Stocks rose higher on Wednesday, with the broader market uplifted by Nvidia crossing the $4 trillion valuation milestone for the first time ever, as investors continued to weigh the latest trade policies from the Trump administration as Wall Street trades near record highs.

The Dow Jones Industrial Average (DIA  ) climbed over 200 points on Wednesday, while the S&P 500 Index (SPY  ) and tech-heavy Nasdaq Composite (QQQ  ) added about 0.6% and 1%, respectively, boosted by Nvidia (NVDA  ) shares rising over 2%. Those gains pushed the Nasdaq to a new record close of 20,611.34.
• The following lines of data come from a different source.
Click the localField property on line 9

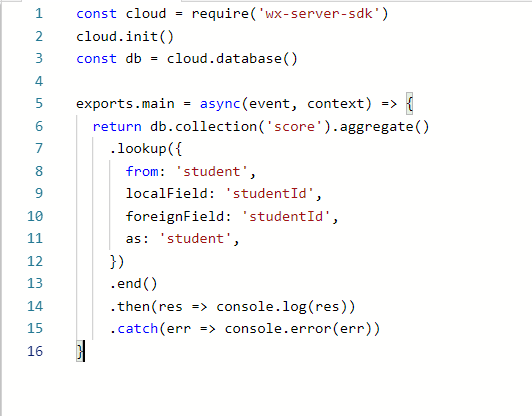166,193
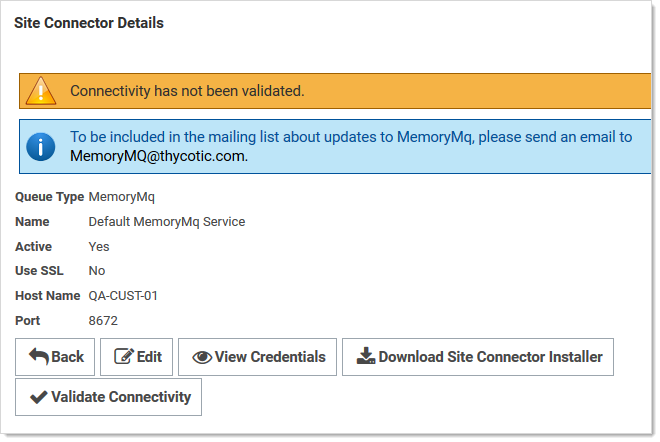
Task: Click the MemoryMq queue type value
Action: 122,197
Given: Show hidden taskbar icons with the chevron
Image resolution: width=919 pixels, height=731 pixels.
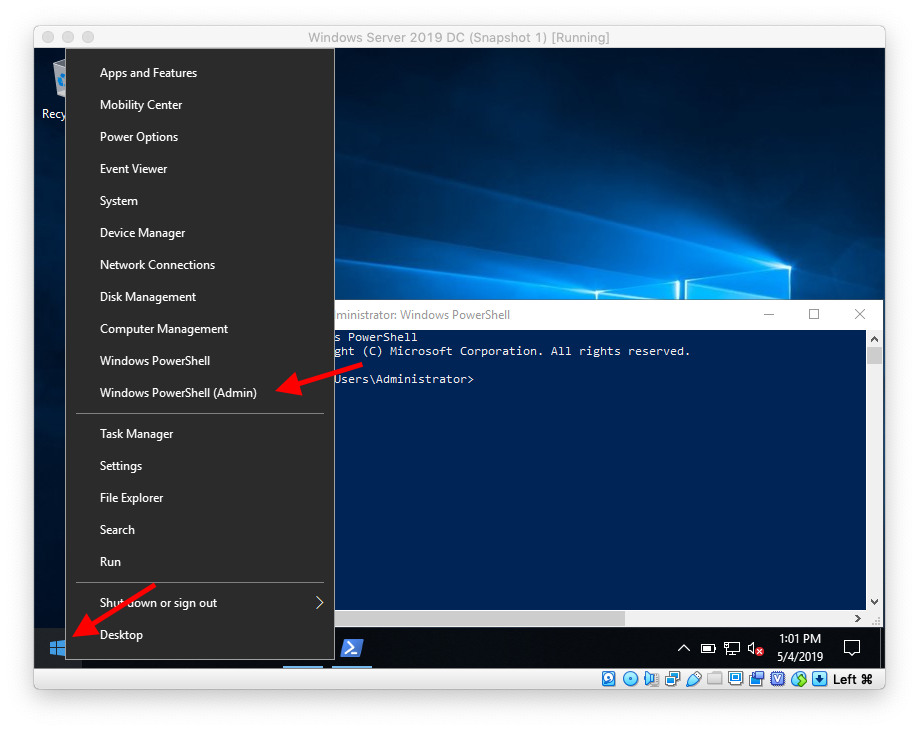Looking at the screenshot, I should [x=684, y=648].
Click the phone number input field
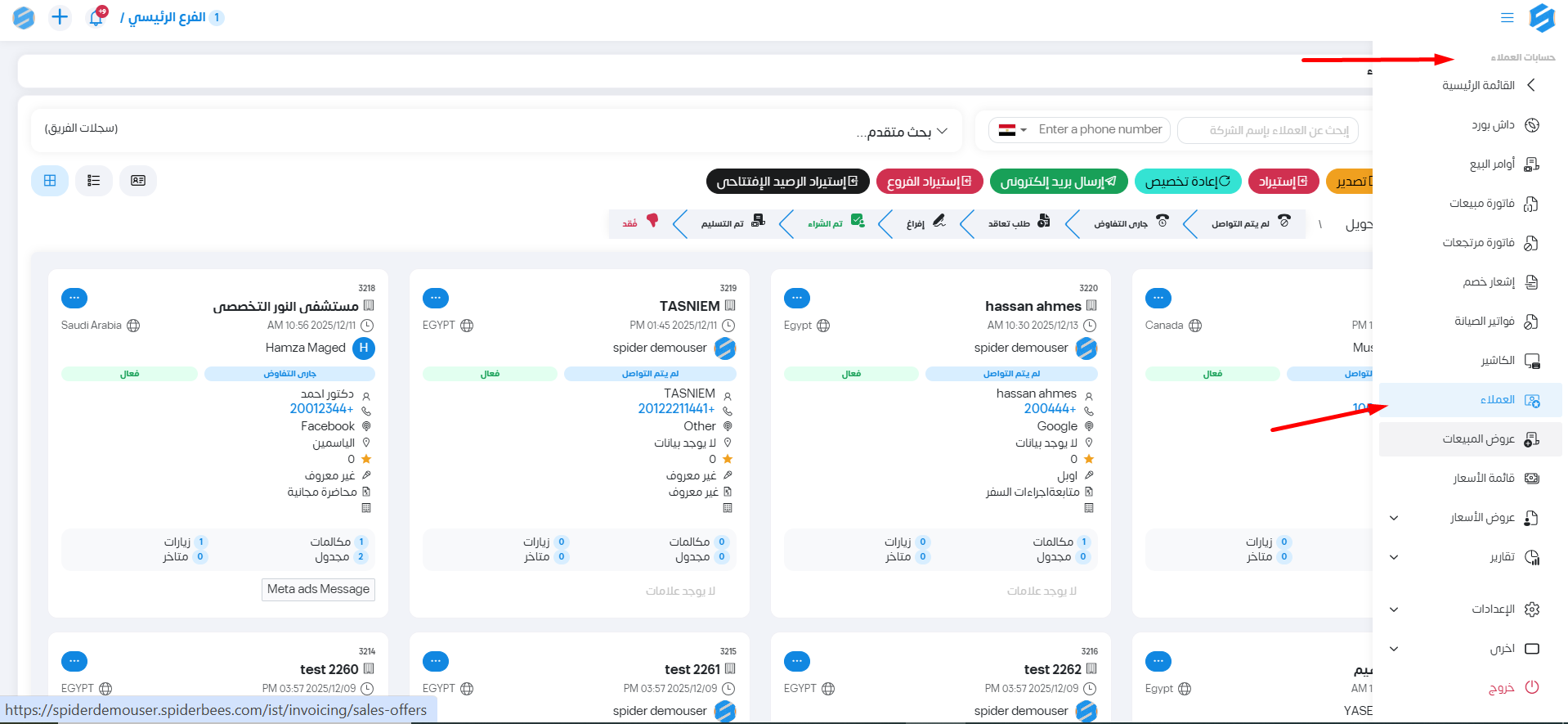 (x=1100, y=130)
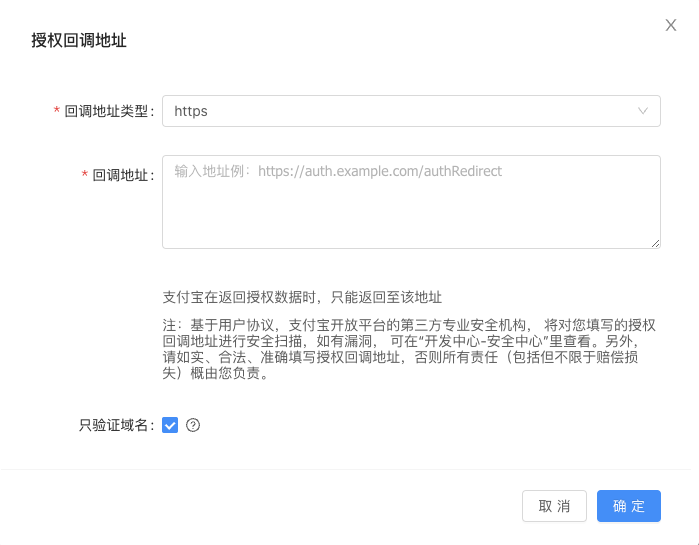Click the help question mark icon beside 只验证域名

pos(194,425)
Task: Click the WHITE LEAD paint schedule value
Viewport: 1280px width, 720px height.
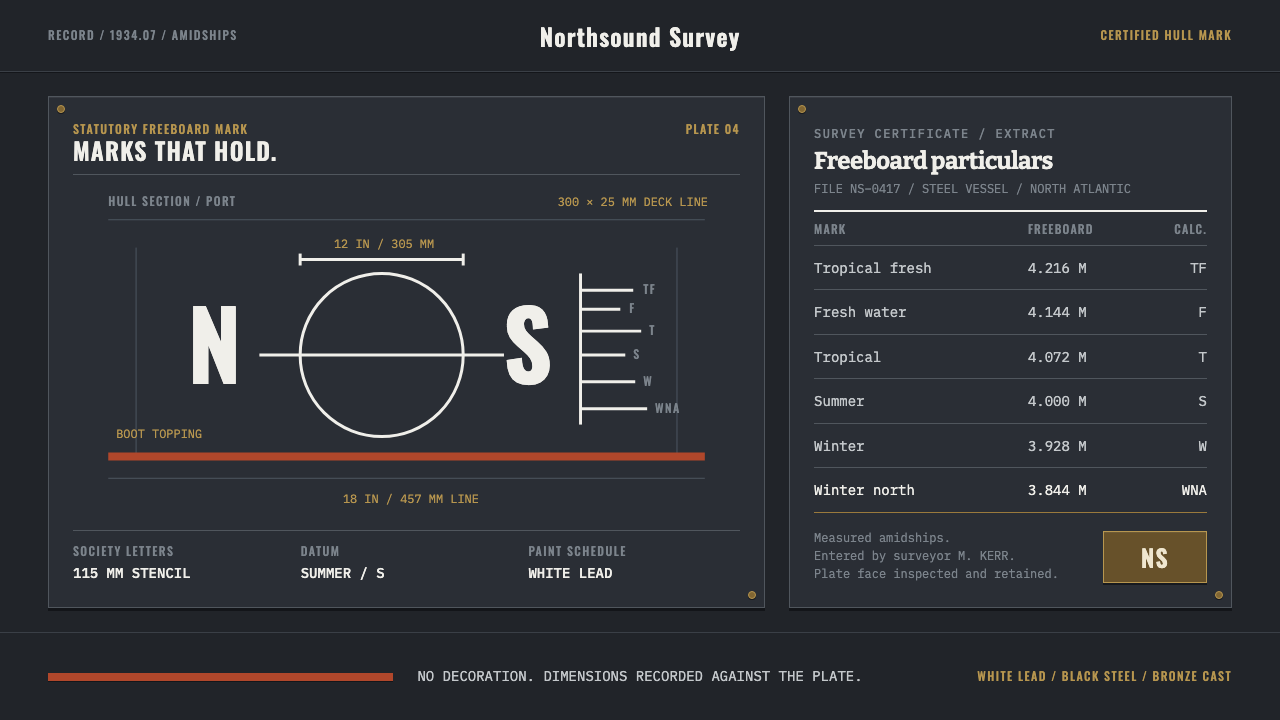Action: pos(570,573)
The semiconductor darling is the first public company to reach $4 trillion in market capitalization, as continued strength from the artificial intelligence industry also lifting other tech mega-caps such as Apple (AAPL  ), Meta Platforms (META  ), Alphabet (GOOG  ) (GOOGL  ) and Microsoft (MSFT  ) all higher on Wednesday.

On Wednesday, President Donald Trump sent out another series of letters to leaders of the Philippines, Brunei, Moldova, Algeria, Iraq and Libya imposing new tariff rates ranging from 20% to 30%. This actions comes after Trump posted letters to leaders of 14 other countries including South Korea and Japan with new tariff rates starting Aug. 1 earlier this week.

Trump on Tuesday also announced a 50% duty on copper imports and signaled that further sector-specific tariffs are imminent. The president also threatened to impose up to 200% tariffs on pharmaceutical imports, but said the White House will give drugmakers "about a year, year and a half" before those take effect.

Wall Street also turned its attention towards the meeting minutes from the Federal Open Market Committee's recent June policy meeting Wednesday afternoon. The minutes showed that policymakers largely agreed that the central bank should maintain its wait-and-see stance when it comes to interest rate cuts, but most favored "some reduction in the target range for the federal funds rate this year."

"Participants agreed that although uncertainty about inflation and the economic outlook had decreased, it remained appropriate to take a careful approach in adjusting monetary policy," the minutes read, further noting that policymakers "might face difficult tradeoffs if elevated inflation proved to be more persistent while the outlook for employment weakend."

Earlier on Wednesday, analysts at Piper Sandler made the case for the Fed to lower rates this year, a position that many futures traders expect to begin at the central bank's upcoming September meeting, according to CME Group's FedWatch tool.

"Just because the overall economy and market, which is increasingly a reflection of the largest businesses and wealthiest consumers, appears to be chugging along doesn't mean that lower rates aren't warranted," the analysts wrote on Wednesday. "The scar tissue from 2022's inflation shock has left policy makers and investors overly concerned that lower rates could cause another resurange of inflation. This is recency bias at its best, we are not in the COVID backdrop any longer and tariffs as an inflation risk akin to the 2022 experience is exaggerated."

Looking ahead, market participants will continue to trade cautiously ahead of key decisions in the coming weeks: the Fed's next policy meeting July 29-30 and the Trump administration's "Liberation Day" tariff deadline of Aug. 1.